■ What is being asked ■
Within the lines below, find those that hold the string "computer" and copy each one.
┌────────
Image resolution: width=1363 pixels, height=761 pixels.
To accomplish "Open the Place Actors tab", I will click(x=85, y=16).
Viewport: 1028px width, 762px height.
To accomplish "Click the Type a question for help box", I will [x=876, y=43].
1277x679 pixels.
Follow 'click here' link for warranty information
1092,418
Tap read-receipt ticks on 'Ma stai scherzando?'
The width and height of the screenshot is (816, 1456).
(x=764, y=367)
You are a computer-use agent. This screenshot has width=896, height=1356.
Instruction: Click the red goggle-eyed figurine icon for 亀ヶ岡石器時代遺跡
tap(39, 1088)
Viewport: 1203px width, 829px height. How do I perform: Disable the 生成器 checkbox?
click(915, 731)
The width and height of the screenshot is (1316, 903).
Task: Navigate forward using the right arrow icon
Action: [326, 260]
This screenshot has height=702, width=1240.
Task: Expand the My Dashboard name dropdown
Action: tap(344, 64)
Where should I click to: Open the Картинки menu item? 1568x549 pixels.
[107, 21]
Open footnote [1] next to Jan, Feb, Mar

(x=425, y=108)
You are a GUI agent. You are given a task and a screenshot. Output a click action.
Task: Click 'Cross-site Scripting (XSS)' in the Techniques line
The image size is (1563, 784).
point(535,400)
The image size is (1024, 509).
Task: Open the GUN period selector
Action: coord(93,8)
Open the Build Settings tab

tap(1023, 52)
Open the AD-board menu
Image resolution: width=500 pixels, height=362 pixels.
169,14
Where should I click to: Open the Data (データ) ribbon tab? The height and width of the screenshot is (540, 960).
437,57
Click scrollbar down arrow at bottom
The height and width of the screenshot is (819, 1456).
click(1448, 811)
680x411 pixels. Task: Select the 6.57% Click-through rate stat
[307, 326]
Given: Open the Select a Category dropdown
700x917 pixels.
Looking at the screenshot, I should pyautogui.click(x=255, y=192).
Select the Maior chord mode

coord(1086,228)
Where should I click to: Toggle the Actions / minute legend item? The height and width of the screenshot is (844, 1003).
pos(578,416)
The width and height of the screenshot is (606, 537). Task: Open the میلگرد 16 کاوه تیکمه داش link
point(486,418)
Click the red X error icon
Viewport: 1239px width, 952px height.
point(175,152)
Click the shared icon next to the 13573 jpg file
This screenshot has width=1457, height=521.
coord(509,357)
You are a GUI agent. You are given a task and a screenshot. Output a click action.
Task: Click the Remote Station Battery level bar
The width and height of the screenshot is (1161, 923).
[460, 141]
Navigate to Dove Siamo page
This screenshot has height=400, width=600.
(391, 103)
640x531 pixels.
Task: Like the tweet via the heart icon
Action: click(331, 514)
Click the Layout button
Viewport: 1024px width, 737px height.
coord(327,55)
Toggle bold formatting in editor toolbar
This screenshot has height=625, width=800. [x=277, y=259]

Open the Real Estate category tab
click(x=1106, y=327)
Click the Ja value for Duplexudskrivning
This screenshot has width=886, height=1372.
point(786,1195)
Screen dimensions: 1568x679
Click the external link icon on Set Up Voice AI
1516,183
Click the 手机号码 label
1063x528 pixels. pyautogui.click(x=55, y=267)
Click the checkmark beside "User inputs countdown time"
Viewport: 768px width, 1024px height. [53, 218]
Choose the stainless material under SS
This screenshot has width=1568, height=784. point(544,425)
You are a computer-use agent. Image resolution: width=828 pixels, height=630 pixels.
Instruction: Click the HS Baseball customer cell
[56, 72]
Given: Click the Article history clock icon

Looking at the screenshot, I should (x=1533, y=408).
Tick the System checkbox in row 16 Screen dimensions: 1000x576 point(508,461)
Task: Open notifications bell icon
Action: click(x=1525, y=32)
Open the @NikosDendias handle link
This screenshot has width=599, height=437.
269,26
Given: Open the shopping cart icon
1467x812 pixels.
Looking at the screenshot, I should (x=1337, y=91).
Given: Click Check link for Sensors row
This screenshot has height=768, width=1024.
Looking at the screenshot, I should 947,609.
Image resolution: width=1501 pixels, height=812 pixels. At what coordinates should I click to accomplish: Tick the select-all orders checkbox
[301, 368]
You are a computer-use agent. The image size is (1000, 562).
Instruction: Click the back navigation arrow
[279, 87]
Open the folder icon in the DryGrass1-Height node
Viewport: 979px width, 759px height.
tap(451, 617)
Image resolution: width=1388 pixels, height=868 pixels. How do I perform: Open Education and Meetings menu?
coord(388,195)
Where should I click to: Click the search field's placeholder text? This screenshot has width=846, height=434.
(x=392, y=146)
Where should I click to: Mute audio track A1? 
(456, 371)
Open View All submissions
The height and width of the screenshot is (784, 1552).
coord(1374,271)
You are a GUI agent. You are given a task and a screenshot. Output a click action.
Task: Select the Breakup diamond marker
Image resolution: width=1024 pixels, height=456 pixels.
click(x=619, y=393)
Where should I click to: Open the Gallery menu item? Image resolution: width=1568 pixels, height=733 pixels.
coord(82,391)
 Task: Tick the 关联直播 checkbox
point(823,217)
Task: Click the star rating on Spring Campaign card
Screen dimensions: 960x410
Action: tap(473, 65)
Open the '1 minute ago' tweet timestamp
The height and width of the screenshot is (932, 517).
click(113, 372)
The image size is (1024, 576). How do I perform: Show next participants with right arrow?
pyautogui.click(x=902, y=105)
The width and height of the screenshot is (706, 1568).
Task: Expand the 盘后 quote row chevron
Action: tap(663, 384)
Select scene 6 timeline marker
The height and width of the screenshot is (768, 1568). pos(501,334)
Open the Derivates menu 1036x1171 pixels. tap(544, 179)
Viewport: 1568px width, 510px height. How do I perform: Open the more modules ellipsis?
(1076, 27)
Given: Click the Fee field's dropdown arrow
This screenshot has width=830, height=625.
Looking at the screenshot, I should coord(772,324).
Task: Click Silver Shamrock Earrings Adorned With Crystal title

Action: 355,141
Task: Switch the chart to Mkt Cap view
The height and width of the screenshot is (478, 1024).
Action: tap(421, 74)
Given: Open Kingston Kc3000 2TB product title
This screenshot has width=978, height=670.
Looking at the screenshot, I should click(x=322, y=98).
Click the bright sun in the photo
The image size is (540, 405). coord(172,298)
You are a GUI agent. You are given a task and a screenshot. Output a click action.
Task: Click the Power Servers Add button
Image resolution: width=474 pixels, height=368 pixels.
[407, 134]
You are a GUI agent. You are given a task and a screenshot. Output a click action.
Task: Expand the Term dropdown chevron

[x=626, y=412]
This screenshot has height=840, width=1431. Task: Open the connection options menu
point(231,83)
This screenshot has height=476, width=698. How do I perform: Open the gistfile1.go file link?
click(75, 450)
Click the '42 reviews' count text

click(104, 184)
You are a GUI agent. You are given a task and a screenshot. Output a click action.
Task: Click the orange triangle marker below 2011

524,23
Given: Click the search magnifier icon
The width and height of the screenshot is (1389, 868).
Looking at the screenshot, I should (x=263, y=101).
└────────
■ Problem solution ■
You are a computer-use agent. This screenshot has width=896, height=1356.
You are a computer-use agent. Image resolution: width=828 pixels, height=630 pixels.
You are a computer-use agent. The image size is (1000, 562).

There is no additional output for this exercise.